The team therefore investigated a mechanism that can control the transition from acute to chronic pain. According to the paper, published in Science Advances, N-acylethanolamine acid amidase (NAAA) is a critical control point in the progression to pain chronicity, which can be effectively targeted by small-molecule therapeutics that inhibit this enzyme.

The researchers showed that disabling NAAA in spinal cord during a 72-hour time window following peripheral tissue injury halts chronic pain development in male and female mice by triggering a PPAR-α-dependent reprogramming of local core metabolism from aerobic glycolysis, which is transiently enhanced after end-organ damage, to mitochondrial respiration. 
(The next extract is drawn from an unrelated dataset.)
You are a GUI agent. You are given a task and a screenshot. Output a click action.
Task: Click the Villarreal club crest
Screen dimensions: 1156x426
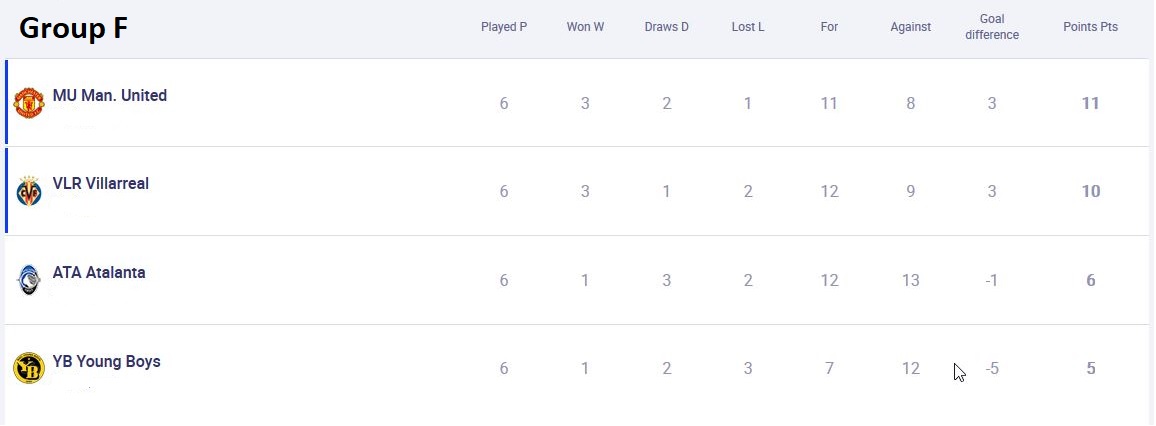[29, 191]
“Delineating the nature, localisation and timing of the events involved in pain chronicity is necessary to pinpointing control nodes in the process that can be targeted by new classes of disease-modifying medicines beyond analgesics,” explained Professor Daniele Piomelli. “This study is the first to identify that NAAA, a previously unrecognised control node, can be effectively targeted by small molecule therapeutics that inhibit this enzyme and block the transition from acute to chronic pain.”

The team are hopeful that their study will lead to future therapeutics for pain. “Our findings suggest a new class of drugs – NAAA inhibitors – can be used to treat various forms of chronic pain and in preventing incisional and inflammatory injuries following surgery,” Piomelli concluded.